Wakil Gubernur Papua Pegunungan, Ones Pahabol, sempat mendatangi lokasi bentrok. Namun, warga tidak mengizinkannya memasuki area konflik, sehingga ia hanya bisa menemui keluarga Punika Wenda di tempat aman.P
“Kami minta agar aksi-aksi seperti ini dihentikan. Jangan sampai jatuh korban jiwa. Tokoh-tokoh masyarakat diharapkan mampu mengendalikan massa masing-masing,” ujar Wagub Ones Pahabol saat berada di Distrik Wesaput.

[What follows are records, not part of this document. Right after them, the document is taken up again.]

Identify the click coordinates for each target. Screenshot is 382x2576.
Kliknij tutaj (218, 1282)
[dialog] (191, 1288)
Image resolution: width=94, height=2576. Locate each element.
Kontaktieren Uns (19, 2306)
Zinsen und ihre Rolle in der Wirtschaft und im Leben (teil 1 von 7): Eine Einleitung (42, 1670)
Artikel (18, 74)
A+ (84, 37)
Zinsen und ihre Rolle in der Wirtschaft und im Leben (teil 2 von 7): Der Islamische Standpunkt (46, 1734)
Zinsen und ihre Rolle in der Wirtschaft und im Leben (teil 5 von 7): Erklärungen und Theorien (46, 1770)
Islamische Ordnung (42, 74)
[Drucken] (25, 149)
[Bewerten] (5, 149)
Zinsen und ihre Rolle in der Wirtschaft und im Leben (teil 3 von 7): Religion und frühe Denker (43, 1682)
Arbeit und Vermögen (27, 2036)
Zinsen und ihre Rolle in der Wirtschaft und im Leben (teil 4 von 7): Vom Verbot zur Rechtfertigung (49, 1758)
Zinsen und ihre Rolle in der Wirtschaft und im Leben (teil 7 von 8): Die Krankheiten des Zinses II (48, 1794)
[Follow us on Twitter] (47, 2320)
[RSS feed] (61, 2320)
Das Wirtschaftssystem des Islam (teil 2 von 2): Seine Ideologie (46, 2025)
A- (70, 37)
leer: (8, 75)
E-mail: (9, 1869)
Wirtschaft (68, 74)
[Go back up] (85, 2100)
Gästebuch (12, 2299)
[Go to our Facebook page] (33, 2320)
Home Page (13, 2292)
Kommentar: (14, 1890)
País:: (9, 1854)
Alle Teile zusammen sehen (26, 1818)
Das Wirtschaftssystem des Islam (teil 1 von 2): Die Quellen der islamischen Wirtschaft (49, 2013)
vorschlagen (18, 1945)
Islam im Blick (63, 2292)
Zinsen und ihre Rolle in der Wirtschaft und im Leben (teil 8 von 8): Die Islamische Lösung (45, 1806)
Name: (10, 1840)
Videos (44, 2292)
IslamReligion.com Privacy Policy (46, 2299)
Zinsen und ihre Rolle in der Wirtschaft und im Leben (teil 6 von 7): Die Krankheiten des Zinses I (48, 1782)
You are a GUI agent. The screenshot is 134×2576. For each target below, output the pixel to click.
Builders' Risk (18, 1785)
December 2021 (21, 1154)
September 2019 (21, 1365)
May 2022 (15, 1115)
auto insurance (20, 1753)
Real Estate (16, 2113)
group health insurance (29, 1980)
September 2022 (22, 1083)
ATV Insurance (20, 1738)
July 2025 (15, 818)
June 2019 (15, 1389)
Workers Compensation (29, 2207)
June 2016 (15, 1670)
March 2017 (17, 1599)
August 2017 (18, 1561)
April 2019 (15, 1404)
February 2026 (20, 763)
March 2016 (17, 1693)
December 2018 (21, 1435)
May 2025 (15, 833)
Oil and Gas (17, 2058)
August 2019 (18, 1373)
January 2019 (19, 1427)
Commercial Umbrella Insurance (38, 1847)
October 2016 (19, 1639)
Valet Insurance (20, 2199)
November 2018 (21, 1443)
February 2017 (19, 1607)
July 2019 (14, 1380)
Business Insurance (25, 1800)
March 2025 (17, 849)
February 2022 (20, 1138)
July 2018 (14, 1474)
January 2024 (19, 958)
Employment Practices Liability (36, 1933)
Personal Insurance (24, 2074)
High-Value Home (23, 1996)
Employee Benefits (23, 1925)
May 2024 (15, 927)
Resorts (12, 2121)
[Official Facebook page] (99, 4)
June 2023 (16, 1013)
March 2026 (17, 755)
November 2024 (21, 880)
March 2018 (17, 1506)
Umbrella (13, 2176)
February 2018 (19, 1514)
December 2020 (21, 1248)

Pahabol, yang juga merupakan mantan Bupati Yahukimo dua periode, turut meminta pihak kepolisian untuk aktif menjadi penengah antara kedua kelompok.
“Pemerintah tidak ingin ada korban dari masyarakat. Aksi saling serang ini harus segera dihentikan dan dicarikan jalan keluar yang damai,” tegasnya.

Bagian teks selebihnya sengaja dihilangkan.